Writing is happening. Since my last update, I hadn’t made a lot of progress in terms of word count because I’d been devoting all of my writerly efforts toward figuring out plot issues. I continually ran up against the wall of knowing what I wanted to happen in the book, but not feeling rock-solid on the scene-to-scene progression. When November rolled around, bringing with it NaNoWriMo, I decided that I knew far more about my story than I had when I set out to write Ashes and should stop being a giant baby about the whole matter. I started a day late, but have already produced 7400 new words thus far despite great deal of textual reorganization of what I already had consuming about half of my writing time. Alour-Tan II is happening.

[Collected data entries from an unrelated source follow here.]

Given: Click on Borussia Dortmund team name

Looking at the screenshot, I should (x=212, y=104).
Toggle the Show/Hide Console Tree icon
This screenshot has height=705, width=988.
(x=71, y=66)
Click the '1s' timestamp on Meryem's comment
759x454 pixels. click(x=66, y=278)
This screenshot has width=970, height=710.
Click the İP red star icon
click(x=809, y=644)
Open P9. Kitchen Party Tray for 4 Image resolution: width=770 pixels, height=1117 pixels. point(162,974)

By the end of the month, the first draft will be done. There, I said it.

For the sake of NaNo, I’m only counting words written since the month began. The total word count is north of 20,000 (plus another 15,000 that I chopped out along the way), which represents roughly 20% of the projected length.


I started playing STO again. One reason you haven’t seen much in the way of 3D art updates lately is that the time I would have been devoting to modeling has gone back to Star Trek Online. I’ve been sinking far too much time into playing in an effort to finish off a number of milestones I left hanging when I stopped (achieving Tier 4 in all the Duty Officer commendations, achieving Tier 5 in all of the reputations — and this across all 5 of my characters). I’m finally starting to get some of these completed (one character has fully finished all Duty Officer commendations and only one character has reputation stuff left to do), which will in turn “free up” time for other pursuits once more. Yes, yes, that time is always technically “free” because it’s mine to do with as I please.

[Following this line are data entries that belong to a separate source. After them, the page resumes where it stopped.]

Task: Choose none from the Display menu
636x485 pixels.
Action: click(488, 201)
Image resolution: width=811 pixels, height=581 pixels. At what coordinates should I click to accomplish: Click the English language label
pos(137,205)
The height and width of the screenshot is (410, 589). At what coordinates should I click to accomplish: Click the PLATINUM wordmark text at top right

The Stormtrooper project has made great strides and encountered great setb–learning experiences. I had hoped to at least finish the helmet in time for Halloween, but that didn’t come to pass. It almost did, but I ran into a mechanical issue with the CNC carving machine, which left me somewhat dispirited. Specifically, I had prepared four final carving templates that, when finished, would complete the positive mold and set the first of them running — a seven hour carve. The board feeding rate appears to have been registering incorrectly, which lead to cross-sectional slices that were too short by nearly a centimeter along one axis. Seven hours wasted, after a ton of enthusiastic and positive feeling going into it. I finally worked up the gumption to deal with the problem by disassembling the machine, cleaning it, correcting some minor mechanical issues, greasing everything, and reassembling it. I still need to ensure that its sensors are all correctly calibrated before I try again, but signs are positive and the time pressure is off. Next Halloween’s a whole year away.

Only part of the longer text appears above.